Among the first batch are three Boston visionaries, whose videos are posted below:
David Berry on efficient nutrition production
About the speaker: David Berry is a Partner at Flagship Ventures and CEO of Essentient. David has MD & PhD degrees and has founded several life science and sustainability ventures.
About the topic: The cow is, to put it mildly, not the most efficient mechanism to turn basic ingredients like CO2, water, and sunlight into calories and nutrition. Soy beans are better, but it is still an extremely inefficient process. What if we could skip many of the intermediate steps and directly convert the basic components of food into calories and nutrition. Such a solution would leap us forward by more than an order of magnitude in our ability to feed the world.

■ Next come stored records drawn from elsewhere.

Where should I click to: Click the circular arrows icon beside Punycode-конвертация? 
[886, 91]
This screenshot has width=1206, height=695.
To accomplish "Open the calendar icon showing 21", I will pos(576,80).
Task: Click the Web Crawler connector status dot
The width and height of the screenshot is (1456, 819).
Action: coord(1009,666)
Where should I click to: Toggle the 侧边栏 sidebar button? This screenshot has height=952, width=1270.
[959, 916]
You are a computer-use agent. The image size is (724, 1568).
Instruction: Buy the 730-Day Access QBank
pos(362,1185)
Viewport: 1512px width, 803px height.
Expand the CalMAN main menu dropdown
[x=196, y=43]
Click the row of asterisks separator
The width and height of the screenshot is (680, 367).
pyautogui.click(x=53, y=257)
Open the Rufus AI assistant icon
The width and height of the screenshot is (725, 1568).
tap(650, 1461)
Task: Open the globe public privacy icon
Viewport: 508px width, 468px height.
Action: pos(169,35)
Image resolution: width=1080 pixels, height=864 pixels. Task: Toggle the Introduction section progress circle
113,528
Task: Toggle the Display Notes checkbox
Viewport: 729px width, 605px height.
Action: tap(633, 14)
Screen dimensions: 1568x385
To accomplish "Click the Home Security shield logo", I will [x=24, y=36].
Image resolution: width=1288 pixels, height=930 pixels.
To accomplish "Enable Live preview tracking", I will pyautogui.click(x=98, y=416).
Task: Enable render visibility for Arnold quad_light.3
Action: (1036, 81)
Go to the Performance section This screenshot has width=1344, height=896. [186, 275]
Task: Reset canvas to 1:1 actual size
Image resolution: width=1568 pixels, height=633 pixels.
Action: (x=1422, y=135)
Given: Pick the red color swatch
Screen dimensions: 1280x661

Nicholas Negroponte on learning by themselves
About the speaker: Nicholas Negroponte founded the MIT Media Lab (1980), WiReD Magazine (1990), and One Laptop per Child. Nicholas has recently launched a reading experiment to learn whether poor, remote and primitive kids (5-10 years old) can learn to read on their own with a solar powered, Android tablet suitably loaded with immersive and constructionist material.
About the topic: Few people question that education is the most critical problem for to solve – both in the developed and in the developing worlds. The temptation is to see this as a social engineering questions and not as a technology challenge though. What if you just asserted it was possible for a device to be smart enough, cheap enough, rugged enough, and connected enough that it could be dropped into any village square and could not only teach children how to read, but teach them how to learn and inspire them that learning was fun. What would that take?
Kevin Dowling on stretchable electronics
About the speaker: As VP of R&D at MC10, Kevin Dowling is responsible for driving high-performance stretchable electronics technology into products and applications.
About the topic: Every time we find a way to reduce the size of electronics by a factor of 10, we reinvent what electronics means in our lives and how much more they can be used to solve the world’s problems. At this point, the fragility of electronics has become a bottleneck – the housing to protect the electronics we make is now usually more than 90% of the scale of the device. What would happen if we could break this assumption? We would have to totally rethink medical imaging, wearable computers, ubiquitous computing and so much more.